Department of Forest Botany, Dendrology and Geobiocoenology, Mendel University in Brno, Zemědělská 3, 61300 Brno, Czech Republic.
Siberian Federal University, 79 Svobodny pr., 660041 Krasnoyarsk, Russia.
Tree Physiol. 2020 Aug 29;40(9):1147-1164. doi: 10.1093/treephys/tpaa066.
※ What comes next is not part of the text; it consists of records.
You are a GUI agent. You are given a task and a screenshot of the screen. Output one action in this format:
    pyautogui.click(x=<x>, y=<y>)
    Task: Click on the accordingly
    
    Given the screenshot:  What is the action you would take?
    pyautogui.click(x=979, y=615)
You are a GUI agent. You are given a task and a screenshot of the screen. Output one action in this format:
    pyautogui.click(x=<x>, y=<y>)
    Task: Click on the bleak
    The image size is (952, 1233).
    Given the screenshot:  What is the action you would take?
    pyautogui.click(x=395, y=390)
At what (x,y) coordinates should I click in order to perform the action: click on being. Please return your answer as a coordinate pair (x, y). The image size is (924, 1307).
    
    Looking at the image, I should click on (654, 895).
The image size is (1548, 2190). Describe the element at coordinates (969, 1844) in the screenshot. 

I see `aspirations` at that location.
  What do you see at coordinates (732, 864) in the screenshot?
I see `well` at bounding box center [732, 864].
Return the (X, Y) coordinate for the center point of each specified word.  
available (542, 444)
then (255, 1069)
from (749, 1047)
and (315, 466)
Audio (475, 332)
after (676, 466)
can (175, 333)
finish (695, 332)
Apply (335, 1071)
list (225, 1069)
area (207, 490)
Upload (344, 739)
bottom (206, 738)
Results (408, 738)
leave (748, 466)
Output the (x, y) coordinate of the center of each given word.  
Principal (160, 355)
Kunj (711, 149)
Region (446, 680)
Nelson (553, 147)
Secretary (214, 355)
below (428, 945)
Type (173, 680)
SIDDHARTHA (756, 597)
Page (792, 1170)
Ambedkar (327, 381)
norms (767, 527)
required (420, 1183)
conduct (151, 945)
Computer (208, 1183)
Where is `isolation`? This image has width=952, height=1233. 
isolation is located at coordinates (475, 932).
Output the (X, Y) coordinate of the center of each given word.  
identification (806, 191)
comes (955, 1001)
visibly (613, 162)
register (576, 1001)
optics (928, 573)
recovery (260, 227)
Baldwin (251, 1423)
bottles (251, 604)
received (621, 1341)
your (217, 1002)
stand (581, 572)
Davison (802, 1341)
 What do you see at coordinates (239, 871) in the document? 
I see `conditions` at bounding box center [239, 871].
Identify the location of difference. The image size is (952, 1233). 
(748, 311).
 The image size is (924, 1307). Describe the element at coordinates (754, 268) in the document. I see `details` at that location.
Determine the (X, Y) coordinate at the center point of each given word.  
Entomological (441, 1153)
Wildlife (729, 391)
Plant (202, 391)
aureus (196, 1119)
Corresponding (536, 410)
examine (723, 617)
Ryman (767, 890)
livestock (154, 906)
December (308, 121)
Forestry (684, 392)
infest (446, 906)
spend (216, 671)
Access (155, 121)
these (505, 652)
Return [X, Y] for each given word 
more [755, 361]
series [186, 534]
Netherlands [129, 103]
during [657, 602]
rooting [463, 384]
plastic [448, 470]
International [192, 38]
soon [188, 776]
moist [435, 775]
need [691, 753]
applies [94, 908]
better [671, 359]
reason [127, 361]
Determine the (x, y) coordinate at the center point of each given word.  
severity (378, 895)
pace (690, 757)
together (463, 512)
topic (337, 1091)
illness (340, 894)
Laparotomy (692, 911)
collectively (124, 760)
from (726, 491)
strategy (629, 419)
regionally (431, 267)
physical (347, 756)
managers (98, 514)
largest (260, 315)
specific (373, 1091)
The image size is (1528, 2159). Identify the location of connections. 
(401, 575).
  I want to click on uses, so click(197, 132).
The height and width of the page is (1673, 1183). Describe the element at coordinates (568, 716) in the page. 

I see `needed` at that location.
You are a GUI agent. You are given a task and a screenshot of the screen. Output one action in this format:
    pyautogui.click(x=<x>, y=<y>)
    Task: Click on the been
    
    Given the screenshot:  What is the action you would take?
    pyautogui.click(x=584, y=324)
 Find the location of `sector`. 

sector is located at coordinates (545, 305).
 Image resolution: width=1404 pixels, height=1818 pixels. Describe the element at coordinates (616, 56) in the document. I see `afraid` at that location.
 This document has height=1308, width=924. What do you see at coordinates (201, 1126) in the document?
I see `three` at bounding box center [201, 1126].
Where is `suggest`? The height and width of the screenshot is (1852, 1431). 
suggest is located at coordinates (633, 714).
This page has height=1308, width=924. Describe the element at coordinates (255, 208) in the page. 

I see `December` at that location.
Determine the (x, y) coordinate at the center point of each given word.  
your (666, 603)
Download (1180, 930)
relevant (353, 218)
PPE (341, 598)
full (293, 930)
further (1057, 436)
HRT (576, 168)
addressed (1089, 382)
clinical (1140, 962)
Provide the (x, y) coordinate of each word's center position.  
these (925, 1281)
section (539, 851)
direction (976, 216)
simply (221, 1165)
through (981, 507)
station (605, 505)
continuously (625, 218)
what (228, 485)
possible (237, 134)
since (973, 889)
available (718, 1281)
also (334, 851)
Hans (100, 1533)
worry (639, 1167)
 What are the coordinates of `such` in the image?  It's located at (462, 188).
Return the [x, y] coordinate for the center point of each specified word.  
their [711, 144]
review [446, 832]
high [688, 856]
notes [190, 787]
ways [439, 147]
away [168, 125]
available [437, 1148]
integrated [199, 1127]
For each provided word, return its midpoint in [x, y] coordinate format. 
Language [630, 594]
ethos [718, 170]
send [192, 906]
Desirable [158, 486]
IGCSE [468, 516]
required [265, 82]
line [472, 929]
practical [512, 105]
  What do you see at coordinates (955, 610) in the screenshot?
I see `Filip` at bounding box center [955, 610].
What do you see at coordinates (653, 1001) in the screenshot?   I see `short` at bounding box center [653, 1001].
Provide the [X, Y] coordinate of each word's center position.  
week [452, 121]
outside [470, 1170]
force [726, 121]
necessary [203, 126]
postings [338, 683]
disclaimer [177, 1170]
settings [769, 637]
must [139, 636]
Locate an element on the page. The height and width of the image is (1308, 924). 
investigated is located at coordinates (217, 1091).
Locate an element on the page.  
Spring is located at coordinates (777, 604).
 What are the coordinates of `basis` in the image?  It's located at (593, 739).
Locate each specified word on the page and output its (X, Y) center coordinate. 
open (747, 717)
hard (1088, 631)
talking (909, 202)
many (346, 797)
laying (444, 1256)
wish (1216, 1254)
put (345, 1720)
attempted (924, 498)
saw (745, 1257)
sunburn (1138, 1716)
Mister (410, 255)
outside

Spring drought is becoming a frequently occurring stress factor in temperate forests. However, the understanding of tree resistance and resilience to the spring drought remains insufficient. In this study, European beech (Fagus sylvatica L.) seedlings at the early stage of leaf development were moderately and severely drought stressed for 1 month and then subjected to a 2-week recovery period after rewatering. The study aimed to disentangle the complex relationships between leaf gas exchange, vascular anatomy, tree morphology and patterns of biomass allocation. Stomatal conductance decreased by 80 and 85% upon moderate and severe drought stress, respectively, which brought about a decline in net photosynthesis. However, drought did not affect the indices of slow chlorophyll fluorescence, indicating no permanent damage to the light part of the photosynthetic apparatus. Stem hydraulic conductivity decreased by more than 92% at both drought levels. Consequently, the cambial activity of stressed seedlings declined, which led to lower stem biomass, reduced tree ring width and a lower number of vessels in the current tree ring, these latter also with smaller dimensions. In contrast, the petiole structure was not affected, but at the cost of reduced leaf biomass. Root biomass was reduced only by severe drought. After rewatering, the recovery of gas exchange and regrowth of the current tree ring were observed, all delayed by several days and by lower magnitudes in severely stressed seedlings. The reduced stem hydraulic conductivity inhibited the recovery of gas exchange, but xylem function started to recover by regrowth and refilling of embolized vessels. Despite the damage to conductive xylem, no mortality occurred. These results suggest the low resistance but high resilience of European beech to spring drought. Nevertheless, beech resilience could be weakened if the period between drought events is short, as the recovery of severely stressed seedlings took longer than 14 days.
春旱正成为温带森林中频繁发生的胁迫因素。然而,树木对春旱的抗性和恢复力的理解仍然不足。本研究以处于早期叶片发育阶段的欧洲山毛榉(Fagus sylvatica L.)幼苗为对象,适度和重度干旱胁迫 1 个月,然后在重新浇水后进行为期 2 周的恢复期。本研究旨在厘清叶片气体交换、脉管解剖结构、树木形态和生物量分配模式之间的复杂关系。适度和重度干旱胁迫下,气孔导度分别下降了 80%和 85%,导致净光合作用下降。然而,干旱并未影响慢速叶绿素荧光指数,表明光合作用器的光部分未受到永久性损伤。在两个干旱水平下,茎水力传导率下降了 92%以上。因此,胁迫幼苗的形成层活动下降,导致茎生物量降低、树木年轮变窄、当前年轮中的导管数量减少,这些导管的尺寸也较小。相比之下,叶柄结构不受影响,但叶片生物量减少。仅重度干旱会降低根生物量。重新浇水后,观察到气体交换的恢复和当前年轮的再生,但在重度胁迫的幼苗中,恢复时间延迟了几天,幅度也较小。降低的茎水力传导率抑制了气体交换的恢复,但木质部功能通过再生长和栓塞导管的再填充开始恢复。尽管木质部受损,但没有发生死亡。这些结果表明,欧洲山毛榉对春旱的抗性低但恢复力强。然而,如果干旱事件之间的间隔很短,山毛榉的恢复力可能会减弱,因为重度胁迫幼苗的恢复需要超过 14 天的时间。